Render the material below as a numbered list, omitting blank lines.
◇ ◇ ◇ ◇ ◇
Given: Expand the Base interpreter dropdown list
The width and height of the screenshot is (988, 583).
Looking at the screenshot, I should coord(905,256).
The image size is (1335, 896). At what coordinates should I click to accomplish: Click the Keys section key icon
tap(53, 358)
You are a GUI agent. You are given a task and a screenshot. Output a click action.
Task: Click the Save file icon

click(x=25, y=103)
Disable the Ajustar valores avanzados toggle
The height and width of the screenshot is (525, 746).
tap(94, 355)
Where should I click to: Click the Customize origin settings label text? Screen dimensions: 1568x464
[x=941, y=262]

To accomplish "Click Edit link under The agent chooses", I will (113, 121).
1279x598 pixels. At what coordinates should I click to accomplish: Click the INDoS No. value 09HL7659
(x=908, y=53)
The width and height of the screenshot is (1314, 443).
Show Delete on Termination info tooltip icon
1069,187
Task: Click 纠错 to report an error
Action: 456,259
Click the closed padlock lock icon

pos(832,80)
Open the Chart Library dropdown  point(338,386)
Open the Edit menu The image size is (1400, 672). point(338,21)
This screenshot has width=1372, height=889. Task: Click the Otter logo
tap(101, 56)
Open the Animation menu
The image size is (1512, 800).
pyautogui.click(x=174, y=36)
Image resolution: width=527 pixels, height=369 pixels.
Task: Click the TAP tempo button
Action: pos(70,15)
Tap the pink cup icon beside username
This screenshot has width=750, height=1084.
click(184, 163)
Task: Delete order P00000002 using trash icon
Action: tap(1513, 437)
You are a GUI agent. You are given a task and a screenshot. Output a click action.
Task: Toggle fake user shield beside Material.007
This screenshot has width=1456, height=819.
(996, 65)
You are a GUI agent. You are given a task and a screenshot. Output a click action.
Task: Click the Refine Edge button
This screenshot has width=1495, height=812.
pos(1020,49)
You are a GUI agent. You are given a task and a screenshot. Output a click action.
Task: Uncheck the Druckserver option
◇ ◇ ◇ ◇ ◇
• _The solution_:
1. Given: Expand the Base interpreter dropdown list
2. The width and height of the screenshot is (988, 583).
3. Looking at the screenshot, I should coord(905,256).
4. The image size is (1335, 896). At what coordinates should I click to accomplish: Click the Keys section key icon
5. tap(53, 358)
6. You are a GUI agent. You are given a task and a screenshot. Output a click action.
7. Task: Click the Save file icon
8. click(x=25, y=103)
9. Disable the Ajustar valores avanzados toggle
10. The height and width of the screenshot is (525, 746).
11. tap(94, 355)
12. Where should I click to: Click the Customize origin settings label text? Screen dimensions: 1568x464
13. [x=941, y=262]
14. To accomplish "Click Edit link under The agent chooses", I will (113, 121).
15. 1279x598 pixels. At what coordinates should I click to accomplish: Click the INDoS No. value 09HL7659
16. (x=908, y=53)
17. The width and height of the screenshot is (1314, 443).
18. Show Delete on Termination info tooltip icon
19. 1069,187
20. Task: Click 纠错 to report an error
21. Action: 456,259
22. Click the closed padlock lock icon
23. pos(832,80)
24. Open the Chart Library dropdown  point(338,386)
25. Open the Edit menu The image size is (1400, 672). point(338,21)
26. This screenshot has width=1372, height=889. Task: Click the Otter logo
27. tap(101, 56)
28. Open the Animation menu
29. The image size is (1512, 800).
30. pyautogui.click(x=174, y=36)
31. Image resolution: width=527 pixels, height=369 pixels.
32. Task: Click the TAP tempo button
33. Action: pos(70,15)
34. Tap the pink cup icon beside username
35. This screenshot has width=750, height=1084.
36. click(184, 163)
37. Task: Delete order P00000002 using trash icon
38. Action: tap(1513, 437)
39. You are a GUI agent. You are given a task and a screenshot. Output a click action.
40. Task: Toggle fake user shield beside Material.007
41. This screenshot has width=1456, height=819.
42. (996, 65)
43. You are a GUI agent. You are given a task and a screenshot. Output a click action.
44. Task: Click the Refine Edge button
45. This screenshot has width=1495, height=812.
46. pos(1020,49)
47. You are a GUI agent. You are given a task and a screenshot. Output a click action.
48. Task: Uncheck the Druckserver option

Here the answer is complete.